ABSTRACT The convergence of racism against Asian Americans and the tightening of borders to prohibit and control the entry of Asian immigrants during the COVID-19 pandemic, though distressing, is not unprecedented. It is in fact a repetition of a historical pattern where exclusion or restriction of Asian immigration and racist scapegoating of Asian Americans converge and surge during periods of public health crises in the United States. Yellow Peril narratives, Orientalist tropes of ‘filthy, backward and morally depraved’ Asians, and racialized discourses about disease, migration, and belonging, which have historically played a crucial role in the cultural production of Asians as a racial contagion, have reemerged in the context of COVID-19, although the specific discursive conditions and impact are not always identical. Nonetheless, reduced to their bodies, which in turn are ethno-stigmatized (by their presumed connection with China), Chinese Americans and Asian Americans are being invested with the epidemiological properties associated with COVID-19 – infectious, contaminating the air around them, and contagious.
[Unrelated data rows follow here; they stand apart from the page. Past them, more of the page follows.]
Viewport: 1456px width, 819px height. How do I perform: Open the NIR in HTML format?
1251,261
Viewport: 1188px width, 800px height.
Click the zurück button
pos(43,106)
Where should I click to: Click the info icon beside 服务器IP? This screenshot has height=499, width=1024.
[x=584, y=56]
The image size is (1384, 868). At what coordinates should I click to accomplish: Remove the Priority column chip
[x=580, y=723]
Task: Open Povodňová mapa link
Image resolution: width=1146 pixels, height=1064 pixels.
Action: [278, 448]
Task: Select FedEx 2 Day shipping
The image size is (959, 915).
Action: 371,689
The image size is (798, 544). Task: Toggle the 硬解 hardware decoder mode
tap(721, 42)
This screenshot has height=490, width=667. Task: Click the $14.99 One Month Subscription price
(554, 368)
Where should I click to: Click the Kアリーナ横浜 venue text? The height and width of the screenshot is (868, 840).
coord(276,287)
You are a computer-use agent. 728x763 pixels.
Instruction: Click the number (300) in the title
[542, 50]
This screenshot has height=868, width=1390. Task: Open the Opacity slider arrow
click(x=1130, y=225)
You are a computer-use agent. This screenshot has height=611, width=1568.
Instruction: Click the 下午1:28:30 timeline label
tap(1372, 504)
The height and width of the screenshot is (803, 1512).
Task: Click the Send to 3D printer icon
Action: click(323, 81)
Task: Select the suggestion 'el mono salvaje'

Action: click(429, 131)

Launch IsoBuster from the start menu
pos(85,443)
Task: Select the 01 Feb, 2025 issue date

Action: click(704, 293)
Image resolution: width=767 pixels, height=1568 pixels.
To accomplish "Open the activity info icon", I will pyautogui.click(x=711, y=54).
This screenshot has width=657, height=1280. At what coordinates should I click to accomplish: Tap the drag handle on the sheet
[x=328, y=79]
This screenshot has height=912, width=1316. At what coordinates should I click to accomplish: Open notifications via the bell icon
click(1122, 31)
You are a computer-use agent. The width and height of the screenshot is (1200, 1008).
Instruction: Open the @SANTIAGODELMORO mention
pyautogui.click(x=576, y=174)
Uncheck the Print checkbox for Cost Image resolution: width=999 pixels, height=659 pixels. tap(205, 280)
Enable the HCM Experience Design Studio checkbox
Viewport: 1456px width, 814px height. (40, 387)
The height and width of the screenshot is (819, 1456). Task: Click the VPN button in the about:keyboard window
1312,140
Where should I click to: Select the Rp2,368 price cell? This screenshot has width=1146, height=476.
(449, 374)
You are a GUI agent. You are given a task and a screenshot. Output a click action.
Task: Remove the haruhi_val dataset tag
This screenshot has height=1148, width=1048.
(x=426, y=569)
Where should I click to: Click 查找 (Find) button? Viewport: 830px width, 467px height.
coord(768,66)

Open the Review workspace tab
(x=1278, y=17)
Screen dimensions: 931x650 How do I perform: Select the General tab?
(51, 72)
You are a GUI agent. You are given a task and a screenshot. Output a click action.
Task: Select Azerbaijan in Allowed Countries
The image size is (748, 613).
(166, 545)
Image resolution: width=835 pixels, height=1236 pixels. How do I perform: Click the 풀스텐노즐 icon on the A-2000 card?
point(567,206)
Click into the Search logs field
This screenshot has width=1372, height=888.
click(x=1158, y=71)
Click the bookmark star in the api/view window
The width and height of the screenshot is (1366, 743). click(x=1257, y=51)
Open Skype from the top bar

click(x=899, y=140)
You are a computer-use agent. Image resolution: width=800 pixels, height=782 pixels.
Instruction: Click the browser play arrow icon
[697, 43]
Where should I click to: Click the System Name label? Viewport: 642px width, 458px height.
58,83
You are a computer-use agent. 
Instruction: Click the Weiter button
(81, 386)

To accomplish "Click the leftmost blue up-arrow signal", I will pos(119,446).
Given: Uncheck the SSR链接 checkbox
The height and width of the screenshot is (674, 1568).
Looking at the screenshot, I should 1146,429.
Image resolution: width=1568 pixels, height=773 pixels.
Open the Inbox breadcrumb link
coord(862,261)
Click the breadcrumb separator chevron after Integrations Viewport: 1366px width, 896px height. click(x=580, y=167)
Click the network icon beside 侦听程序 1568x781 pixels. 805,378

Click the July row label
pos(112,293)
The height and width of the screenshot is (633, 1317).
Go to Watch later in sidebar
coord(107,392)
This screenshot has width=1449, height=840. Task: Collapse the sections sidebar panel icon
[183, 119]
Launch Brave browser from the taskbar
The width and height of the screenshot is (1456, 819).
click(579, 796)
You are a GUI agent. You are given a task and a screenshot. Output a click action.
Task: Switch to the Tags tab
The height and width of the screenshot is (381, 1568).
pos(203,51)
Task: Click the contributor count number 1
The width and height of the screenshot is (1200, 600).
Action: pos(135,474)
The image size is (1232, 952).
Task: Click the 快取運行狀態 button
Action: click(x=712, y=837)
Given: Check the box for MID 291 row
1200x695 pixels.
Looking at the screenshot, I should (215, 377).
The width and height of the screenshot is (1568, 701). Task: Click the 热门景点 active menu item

While Asian Americans are being viewed as an embodied form of the contagion that needs to be expelled, Asian immigrants are being projected as a potential risk and as a future threat that needs to be contained. The anti-Asian racism during COVID-19 illuminates the through lines of white supremacism and virulent nativism that are integral to the foundation of the United States and its past and present imaginaries of ‘American’ national identity, culture, and security. Asian Americans are being reminded, yet again, of the precarity of their belonging within the white American nation, and their vexed condition redirects our attention to the need for a more contextualized analysis of the complicated entanglement of ideologies of liberal multiculturalism and racial capitalism with those of settler colonialism and white supremacy in the current socio-political moment.